= Exercise objective =
Output nothing except the lines from the one containing "You are a computer-use" through the final line of the data, both included, typed exactly, minus the pictures.

(Beginning of Records for processing)

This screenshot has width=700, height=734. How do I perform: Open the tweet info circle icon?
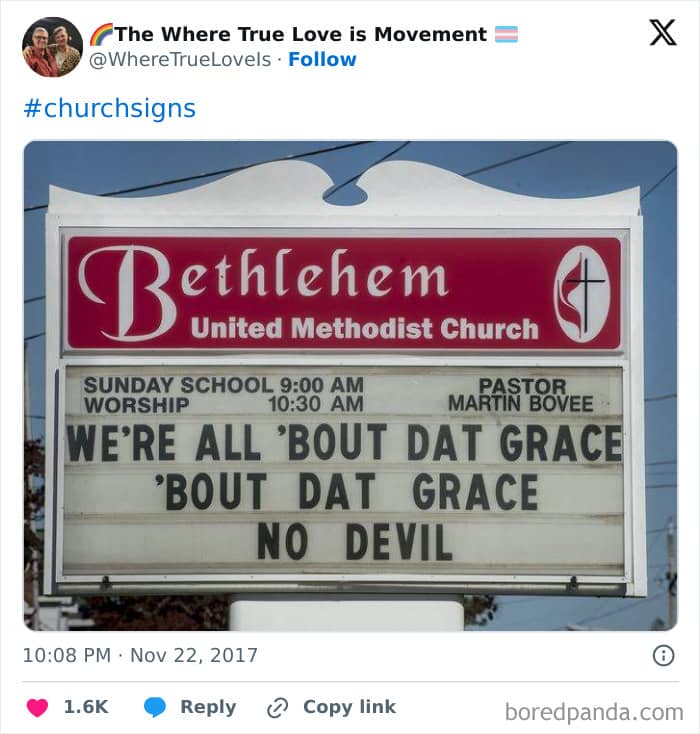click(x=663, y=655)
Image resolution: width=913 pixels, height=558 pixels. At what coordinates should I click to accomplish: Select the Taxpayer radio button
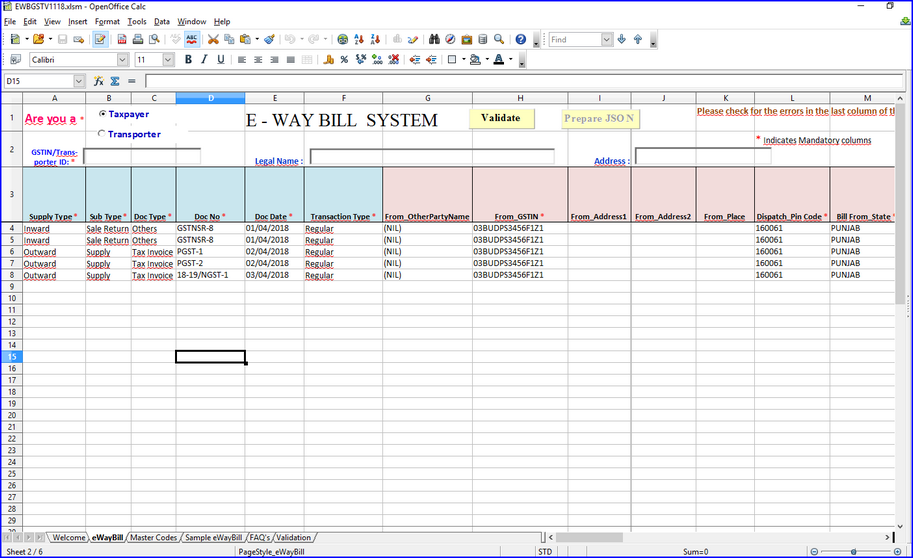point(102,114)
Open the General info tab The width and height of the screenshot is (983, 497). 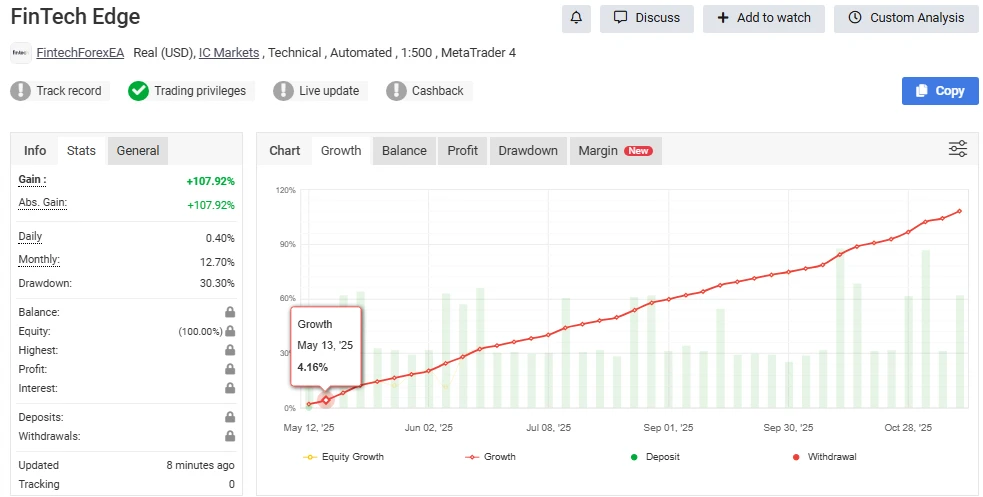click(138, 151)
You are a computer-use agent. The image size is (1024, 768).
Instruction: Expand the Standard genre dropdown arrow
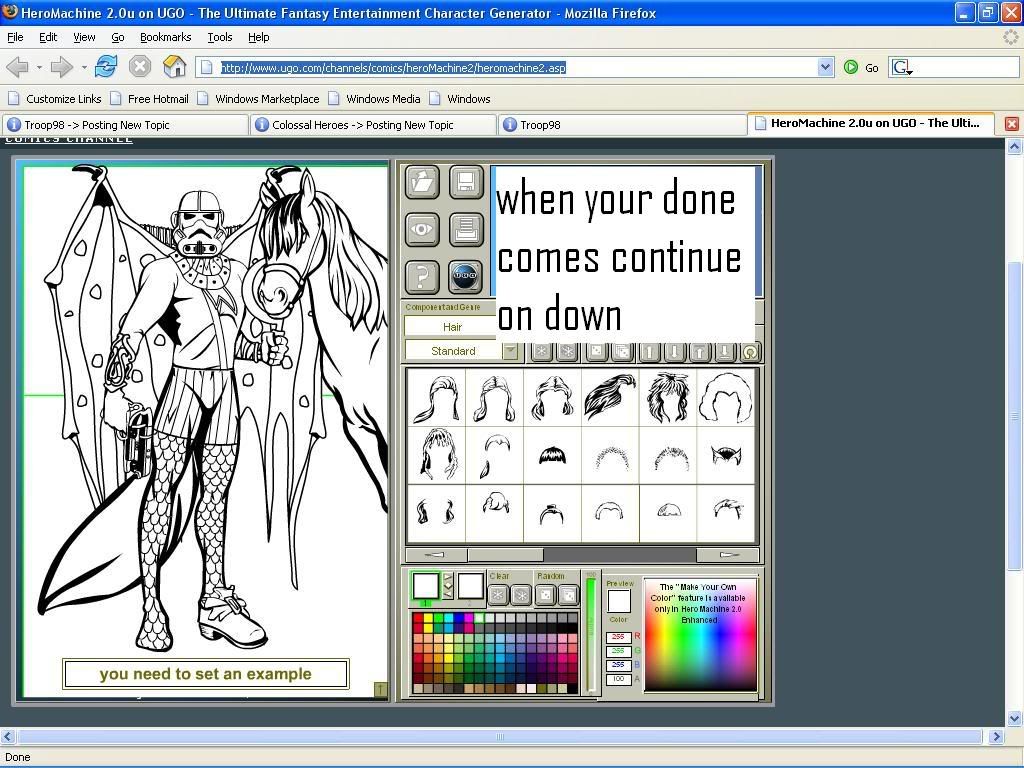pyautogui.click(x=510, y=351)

(End of Records for processing)

= Final answer =
You are a computer-use agent. The image size is (1024, 768).
Instruction: Expand the Standard genre dropdown arrow
pyautogui.click(x=510, y=351)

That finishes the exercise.